“Worst case situation we’ll promote to a bigger startup or public firm for about ~$1.5m per engineer.” Sure, this was the ‘fallback plan’ for a lot of crew within the web2 period they usually weren’t improper. Particularly within the early days of cell/iOS engineering, in the event you employed sturdy technical expertise into your early stage firm, you principally created an acquisition final result ground. I used to be on either side of those transactions – shopping for startups for Google/YouTube and angel investing in prime quality technical founders. Typically you’d even get fortunate and obtain inventory within the acquirer, which was how I gained pre-IPO fairness in excessive development stars like Pinterest and Fb.
Beginning our enterprise fund Homebrew professionalized and scaled my insights into comfortable landings. Acquihire potential completely isn’t sufficient in and of itself to justify enterprise funding (we play to win!), however in sure conditions traders do discuss these items as constructive optionality. And through our first few years we leaned in to assist groups discover the proper residence when it didn’t work out for them as an unbiased firm. This produced two profitable intra-portfolio acquisitions the place one crew joined a bigger startup we beforehand seeded (Chime and Bowery Farming have been the patrons) and an entire bunch of different transactions. The proverbial win-win-win: founders bought to land their firm typically with some retention premium; workers bought job affords; and we bought capital again, that even when it wasn’t an influence legislation return, allowed us to recycle into new investments or the present portfolio. I’d say that for a small, two particular person fund we bought fairly good at this movement when wanted!
And now I’m telling you the world is totally different. Very totally different.
In 2023 with few exceptions acquihires are lifeless as we knew them. The vast majority of typical acquirers (giant and small) don’t have incremental headcount funds. Those that do, typically consider they will rent from the open market with out the effort of an acquisition. Money is at a premium so it’s not going to cap tables (most popular or frequent stroll away from the offers with no dinero). In truth, generally acquirers are asking for the remaining money readily available from the startup in an effort to ‘zero out’ the wage burden they’re taking up [HW note: 99.9% of the time my answer is no fucking way]. And after they’re giving inventory to current shareholders as an alternative of money it’s at excessive 2021 valuations, buried beneath a choice stack.
None of this implies we’ve backed off serving to founders in these conditions, however we do attempt to set expectations with them and collaborate with the opposite traders. My private rule of thumb is that to the extent there’s money or invaluable IP nonetheless within the firm, we have to guarantee that we’re good stewards of these property (per above, why I balk at giving up money in an acquisition the place there’s little bidirectional worth trade). However when it comes right down to the forward-looking time of the founders and crew – eg do they really need to go work on the potential acquirer – their alternative value and happiness is admittedly necessary. No founder ought to really feel compelled to join 4 years of earn out distress simply to get their enterprise traders a number of cents on the greenback.

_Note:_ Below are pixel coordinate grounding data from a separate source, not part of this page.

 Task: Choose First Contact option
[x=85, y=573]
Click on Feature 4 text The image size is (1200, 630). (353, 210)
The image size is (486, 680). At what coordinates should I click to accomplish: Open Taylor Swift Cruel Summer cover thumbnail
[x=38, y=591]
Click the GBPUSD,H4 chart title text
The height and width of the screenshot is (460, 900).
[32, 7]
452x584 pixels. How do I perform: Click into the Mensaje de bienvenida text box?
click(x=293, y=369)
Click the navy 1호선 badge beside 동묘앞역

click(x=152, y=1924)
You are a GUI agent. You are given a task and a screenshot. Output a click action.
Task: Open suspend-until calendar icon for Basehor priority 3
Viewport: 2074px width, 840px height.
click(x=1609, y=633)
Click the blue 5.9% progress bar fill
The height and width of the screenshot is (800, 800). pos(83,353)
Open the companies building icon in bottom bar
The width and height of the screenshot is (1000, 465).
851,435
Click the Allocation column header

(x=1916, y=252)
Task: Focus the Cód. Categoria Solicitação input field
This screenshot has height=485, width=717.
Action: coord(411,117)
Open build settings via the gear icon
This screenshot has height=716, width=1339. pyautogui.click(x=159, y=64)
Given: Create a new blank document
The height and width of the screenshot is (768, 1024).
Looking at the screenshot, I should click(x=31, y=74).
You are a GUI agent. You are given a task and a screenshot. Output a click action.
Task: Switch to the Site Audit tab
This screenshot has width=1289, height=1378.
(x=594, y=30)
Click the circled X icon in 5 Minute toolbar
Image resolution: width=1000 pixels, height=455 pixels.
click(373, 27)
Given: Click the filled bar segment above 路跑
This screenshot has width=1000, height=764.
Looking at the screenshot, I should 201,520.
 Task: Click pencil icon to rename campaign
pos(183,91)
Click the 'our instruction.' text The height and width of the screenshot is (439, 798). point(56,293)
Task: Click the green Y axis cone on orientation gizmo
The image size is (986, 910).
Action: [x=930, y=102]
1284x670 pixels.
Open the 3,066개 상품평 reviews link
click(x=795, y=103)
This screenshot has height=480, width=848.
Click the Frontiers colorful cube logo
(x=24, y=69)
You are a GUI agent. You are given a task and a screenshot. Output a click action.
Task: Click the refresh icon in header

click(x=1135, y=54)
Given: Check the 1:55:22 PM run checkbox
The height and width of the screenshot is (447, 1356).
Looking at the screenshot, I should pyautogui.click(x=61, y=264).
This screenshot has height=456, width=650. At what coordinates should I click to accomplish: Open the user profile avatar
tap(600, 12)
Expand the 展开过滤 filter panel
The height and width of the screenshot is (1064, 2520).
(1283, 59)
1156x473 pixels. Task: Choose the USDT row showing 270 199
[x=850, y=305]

Instances like these name for considerably totally different methods, maybe shifting from the ‘corporations are purchased not offered’ mindset (which could be very a lot true in conditions the place the startup has optionality or no less than aggressive affords). My counterintuitive suggestion is that extra founders ought to publicly announce they should discover a residence when in search of this final result. Put collectively a terrific publish or deck in regards to the state of affairs, high quality of the crew, what they know find out how to do higher than anyone else, and why they’ve had hassle elevating extra capital. Let potential acquirers discover you (who is aware of you may even find yourself with some funding affords). It’s type of a litmus check – in the event you can’t make the argument convincingly in public I’m suspect you’re going to by some means magically determine it out in a quiet, closed door course of. Not in right this moment’s market situations.
Downsides? Emotional I suppose. However actually, “this didn’t work out the way in which we hoped” is the theme track of startups so be a part of the refrain.
Giving up negotiating leverage with a possible acquirer? Once more, probably not on this market. The one method you get to barter is you probably have a BATNA, and my POV is this can improve that chance for 80% of corporations on this place. So go discuss with a number of of your most promising relationships first, however don’t hesitate to go broad whenever you’re not getting rapid traction.
Some VC with an operations crew ought to go construct out the template for this – make it straightforward for founders and normalize this course of, eradicating any stigma. As a substitute of spending your final quarter of existence digging by haystacks for needles, construct a magnet, and pull the needles in the direction of you. If over the course of the following 12 months you see any Homebrew portfolio firm do this out, I’ll let you understand! And good luck, it’s tough on the market.